Fastest square root method with exact integer result?

Question

I am dealing with the problem of computing $ s = \lfloor sqrt(x)\rfloor$ with $x \in [0,30000^2]$. The common sqrtf(x) on C language is too slow for this case, however it always gives me the correct result. I've tried with the Newton's method but I get very small errors when the square root of a number is exact. This leads to an uncertain pattern of $s-1$ results along the interval. If I increase the number of iterations the method becomes too slow but more exact.

Does anyone know of faster methods or directions on the latest research done in the area?

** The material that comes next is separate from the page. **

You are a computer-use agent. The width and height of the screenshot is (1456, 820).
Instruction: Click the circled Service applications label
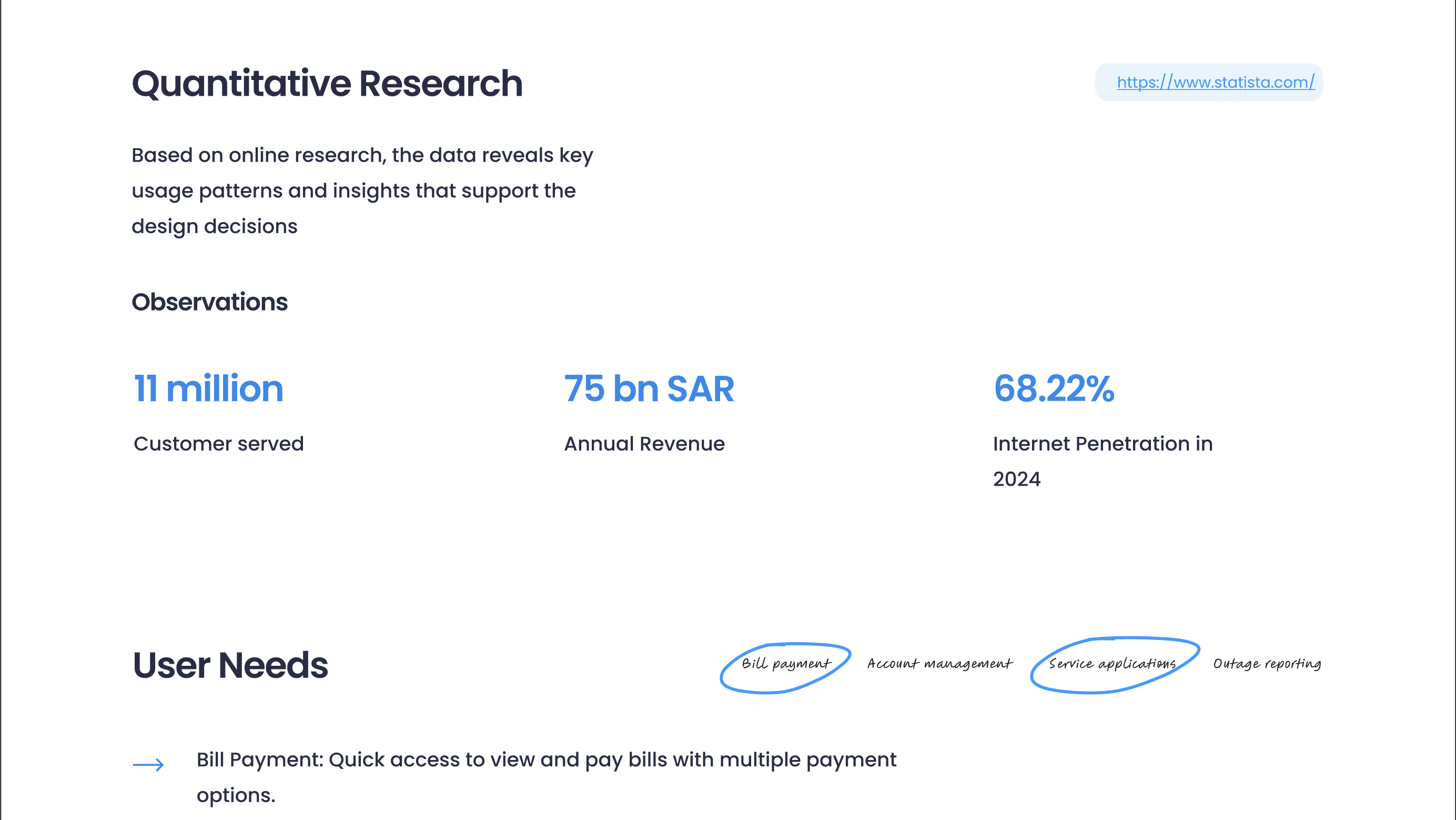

note to clarify: input is idealy a real number (i.e floating point) but i also accept solutions with integer as input.

Answer 1

You do not need an exact method, anything with error less than 1 is OK. Say you want to compute $\lfloor \sqrt{x} \rfloor$. This is the largest integer $y$ such that $y^2 \leq x$. Say you have an algorithm $\mathcal{A}$ which on input $x$ outputs $z = \mathcal{A}(x)$ such that $|z - \sqrt{x}| < 1$. You can just:

• Compute $z = \mathcal{A}(x)$
• Let $z_0 = \lfloor z \rfloor$
• Let $S = \{z_0 - 1, z_0, z_0 + 1\}$
• Output $y = \max\{y \in S: y^2 \leq x\}$ (in words: output the largest integer among $z_0 - 1$, $z_0$, $z_0 + 1$ whose square is at most $x$).

You can also verify you have the correct number by checking that $(y+1)^2 > x$.

Correctness follows from the fact that if $|z - \sqrt{x}| < 1$, then $|\lfloor z \rfloor - \lfloor \sqrt{x} \rfloor| \leq 1$.

I think Newton's method with a small number of iterations is the best thing you can do. Since you only need error smaller than 1, I believe a few iterations will indeed suffice. Doing extra three integer multiplications and comparisons at the end cannot slow you down so much.